3. KNOW THE CUSTOMER JOURNEY
Knowing your customer’s journey will help you get your processes into place. Write down the ideal journey, step one being the customer entering your store or café, and last step being the customer leaving. What feeling would you like your customer to leave with? How can you create this feeling throughout the visit? The steps in between will most likely consist of taking the order (supported by up-selling/recommendations), taking the payment (what payment options will you provide?), preparing the order and serving it. Don’t forget to include routines around clearing tables.
4. EFFICIENT ORDER TAKING
Ensure you have a clear order process for the whole team to follow.
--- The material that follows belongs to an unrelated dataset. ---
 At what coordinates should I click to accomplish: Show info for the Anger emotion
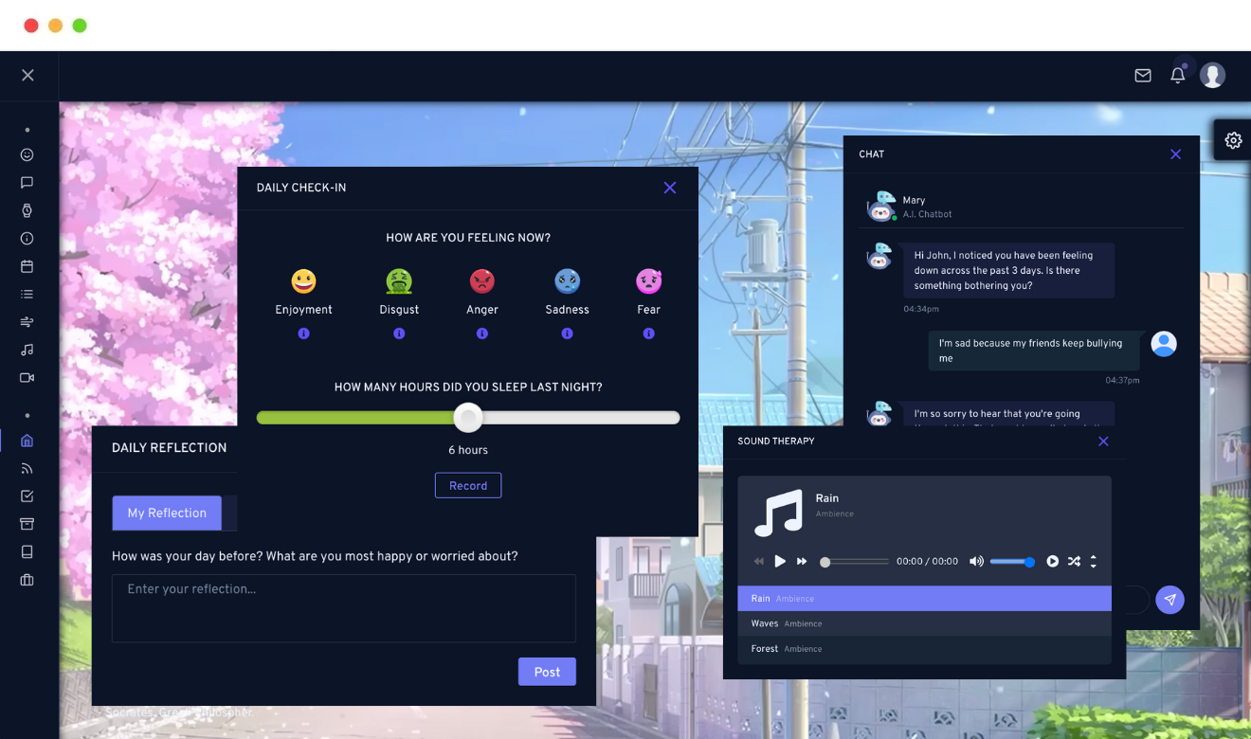(482, 333)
If you are in a busy location, it might help to study the ordering process of a big chain to make yours as efficient as possible. Take note however, no one enjoys waiting for longer than necessary, so even a small coffee shop should have a clear and effective process in place.
5. KEEP IT CONSISTENT
Give your customers something to expect and come back for. It’s a good idea to update your food and drinks menu according to season, but try to keep a couple of staple dishes or drinks on there. Make sure you know these really well, and that quality is kept consistently high so that your customers have a specific reason to come back.
6. ASK FOR FEEDBACK
Asking for feedback can seem daunting, but understanding your strengths and weaknesses can make all the difference. It allows you to keep doing what you do well, it can give you the upper hand on your competitors and even more crucially, improve based on your customer’s experience.
Marketing & PR
7. THE LOCAL PRESS
It doesn’t matter how much you have prepared or planned if no one knows you exist. Unless you are located on a busy high street with plenty of footfall, it is crucial that you let your local area know where and who you are. Contact your local community association or local paper and make yourself known to other businesses in the area as they could become valuable contacts.
8. APPROACH BLOGGERS
Depending on your location, it may well be worth searching for local bloggers in your area. When you find bloggers that seem to have decent following (tip: look for the number of comments on their latest blog posts, the more the better!) and introduce yourself. Invite one or a few bloggers to a pre-opening event. You don’t necessarily need a big budget for this kind of event. Keep it simple, interactive and informative – this will help the bloggers to gather enough content for a good blog post.
Examples of blogger event ideas: Invitation to learn about your story and sample your menu OR invent/create their own version of your staple drinks or dishes. Make sure to prepare a good spot for photos to be taken.
9. SPECIAL OPENING DAY OFFER
Make it special. If you don’t have a big budget to spend, create something odd, fun or quirky for your customers to talk about. Think along the lines of freak shakes, quirky desserts or unusual ingredients.These can also offer great potential in terms of brand awareness. Encourage your customers to take and share pictures. You can even offer a certain discount or freebies in return for customer check-ins on Facebook.
10. ENCOURAGE CUSTOMER LOYALTY
Big corporates like Costa or Starbucks don’t offer loyalty cards just for the sake of it. Loyalty cards can be a great way to encourage customers to return. From a business perspective, retaining current customers costs a lot less than acquiring new ones. This doesn’t have to be difficult or time-consuming, but try to keep it personal and linked to your brand.
11. ADD BUSINESS TO TRIPADVISOR
Adding your business can not only help you collect and review important feedback, but will also help you reach more potential customers. It is worth spending a bit of time on optimising your Tripadvisor page. Add good quality photos of your coffee shop and of your staple dishes and drinks. Also, make use of the description to let customers know who you are and what you are about.
We mentioned the importance of gathering feedback earlier in this article. However, no feedback will help you unless you act on it. Review your feedback and prioritise what needs to be acted on first.
13. LOCAL PRESS & BLOGGERS
Don’t let your hard work go to waste. Always make sure you include follow-up work in any marketing activities you do. This will help you understand how well it went and what you can do better next time. Following up can also help you get the most out of your opening day. Did you get coverage in the local press? Did the bloggers you invited show up? If so, send them a short thank you email or give them a call a few days after your event. This nudge and gentle reminder can help you get the coverage you deserve.